Mohammed et al proposed the ASSENT 4 PCI RCA scoring method in 2010. They analyzed the clinical data and ECG of more than 1700 patients with IWMI selected from medical centers in 29 different countries. To propose a scoring method for locating the RCA based on the ST-segment deviation in each lead of ECG.7 They used ST↓ in leads I, V1, V3, and V6, ST↓≥1mm in lead aVL, and ST↑≥1mm in lead aVF as the six criteria for the score. We compared Mohammed et al’ s score with ours; the sensitivity of the two scores was similar (77.1% vs 79.5%, P=0.326), and the specificity of the N-IWL score was higher in the RCA (72.7% vs.57.6%, P=0.028). The diagnostic efficacy of the two scores was similar (0.83 vs 0.82, P=0.842).

A recent meta-analysis summarized the diagnostic efficacy of the diagnostic criteria for the culprit vessel in patients with IWMI in recent years and found that the diagnostic efficacy of the ST↑ in lead III greater than lead II was the highest, which can be used as the cornerstone of diagnosis. Surprisingly, they found that known diagnostic algorithms performed no better than single diagnostic criteria. The risk of bias due to the case-control design may be the main reason. In addition, the algorithm involves many steps, determining that it is not popular in clinical practice.22

Therefore, we applied multivariate logistic regression analysis to develop an RCA score for N-IWL. We found that the diagnostic performance of our scoring system was excellent, with a C-index of 0.83. The probability of RCA involvement in patients with a score greater than 0 was 77.11%. We also compared the score with the known diagnostic criteria for locating the RCA. We found that the algorithm we developed had better sensitivity and specificity than other diagnostic criteria.

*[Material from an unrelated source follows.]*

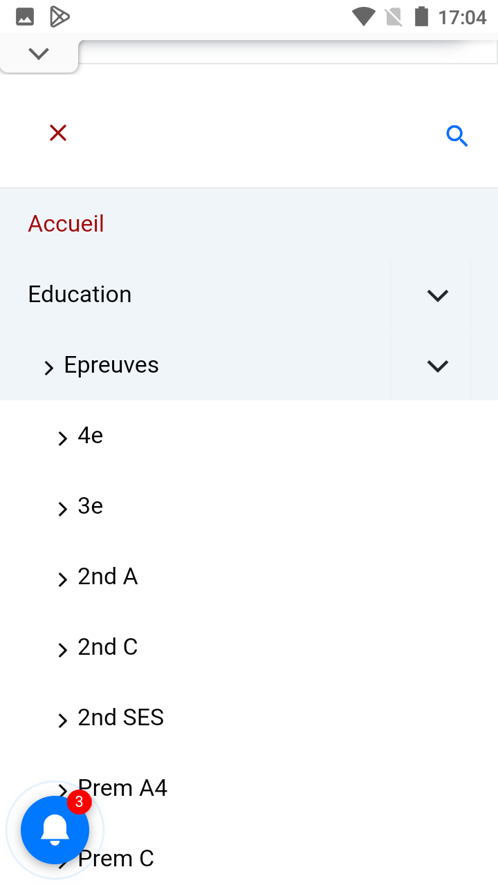498x885 pixels.
Task: Tap the Play Store status bar icon
Action: click(x=60, y=17)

Due to the simplicity of the scoring system, it can be easily applied in clinical practice. Similarly, patients with a score of 0 or less had a 72.73% probability of involvement with the LCx. However, whether the score applies to diagnosing LCx disease needs to be verified by more studies.

Our study also has certain limitations. First, our study is a retrospective, case-control study, which inevitably has the risk of patient selection bias. Second, we lacked information about the right precordial leads (particularly the V4R) and the morphology of the Q and QRS waves, which are increasingly being shown to be independent predictors of locating the culprit vessel. Third, our study did not include the correlation between ST segment bias in the inferior leads and the location of the RCA, which may have reduced the diagnostic power of the final score. Fourth, our score could not distinguish differences between proximal and distal lesions in the RCA. The broad inclusion and exclusion criteria did not make the score applicable to patients with inferior MI with poor vascular status. Finally, we enrolled patients with single-vessel disease, and the diagnostic efficacy of the score for patients with multi-vessel disease remains to be explored. The results of this study need to be verified by multi-center, prospective, and extensive sample studies.

Conclusion

ECG helps identify the RCA in patients with inferior wall myocardial infarction before percutaneous coronary intervention. The non-inferior wall leads RCA score may help identify the culprit vessel as the RCA in patients with inferior wall myocardial infarction.

Ethics Statement

All procedures performed in this study were in accordance with the ethical standards of the TEDA International Cardiovascular Hospital and the Second Hospital of Tianjin Medical University. The study complied with the Declaration of Helsinki and was permitted by the Second Affiliated Hospital of Tianjin Medical University (IRB number 2023-05-B023). Patients/participants all signed informed consent before enrollment.

Acknowledgments

We gratefully acknowledge the assistance of the TEDA International Cardiovascular Hospital investigators and the Second Hospital of Tianjin Medical University and the participant’s support.

Funding

This work was supported by the National Natural Science Foundation of China (No. 82270336) and the Tianjin Key Medical Discipline (Specialty) Construction Project (TJYXZDXK-029A).

Disclosure

The authors report no conflicts of interest in this work.